__Exercise instructions__
Continue the text on MySQL's Federated engine from its last sentence.

__Page__
____________________

Figure 1 - Using Federated to create a logical database

Now users have an easy way of referencing local/current and remote/historical data in one nice wrapper.

Other Federated Table Possibilities

Beyond using the new 5.0 Federated engine to handle the standard use cases, some MySQL users have gotten creative and are using the new 5.0 engine to meet other needs. One of these needs is synchronous replication. MySQL currently performs asynchronous replication where data, when either inputted or changed in the database, is not replicated immediately to slave servers, but instead is sent a short time afterwards. While such a scheme is just fine for most situations, some applications require near-instant replication of data from a source to target servers.

Some users have used the Federated engine in conjunction with triggers to set up such a configuration. The basic idea is to:

Create a federated table on the Master/Source server that points to a remote table that is on the target/replicated system.

____________________

__Data shown__
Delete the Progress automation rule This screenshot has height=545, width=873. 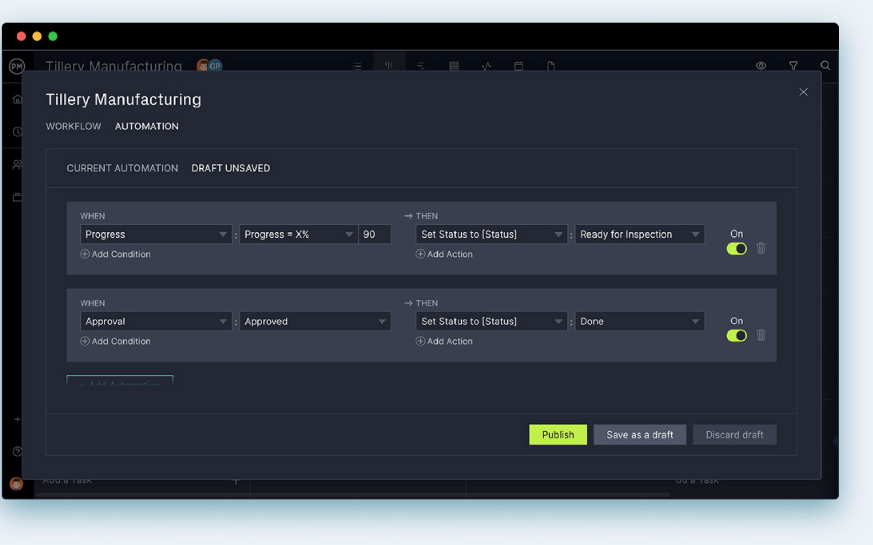760,248
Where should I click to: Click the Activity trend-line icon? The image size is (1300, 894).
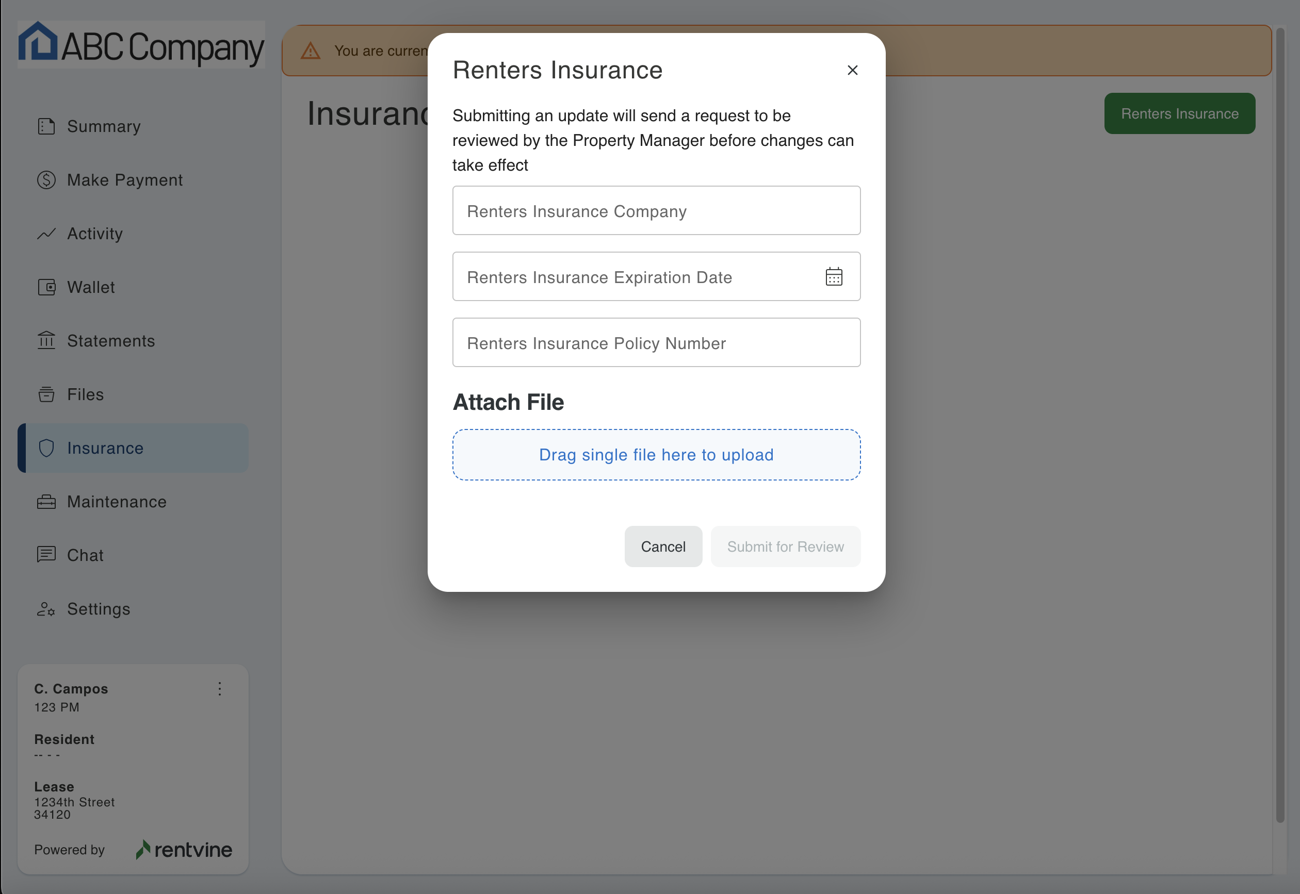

____________________

__Answer to this exercise__
Create triggers on the Master table that funnel all DML changes to the remote table once they have been applied on the Master table.

For example, let's say we have a very simple table that contains incoming customer calls that looks like this:

+---------------+----------+------+-----+---------+-------+
| Field         | Type     | Null | Key | Default | Extra |
+---------------+----------+------+-----+---------+-------+
| customer_id   | int(11)  | YES  |     | NULL    |       |
| broker_id     | int(11)  | YES  |     | NULL    |       |
| call_datetime | datetime | YES  |     | NULL    |       |
+---------------+----------+------+-----+---------+-------+

We would like to ensure that any call that comes in is immediately reflected on a remote system used for query purposes. The first thing to do is create a mirror table on the remote/target system and then create a federated object that points to it:

mysql> create table customer_calls_rep (customer_id int, broker_id int, 
    -> call_datetime datetime)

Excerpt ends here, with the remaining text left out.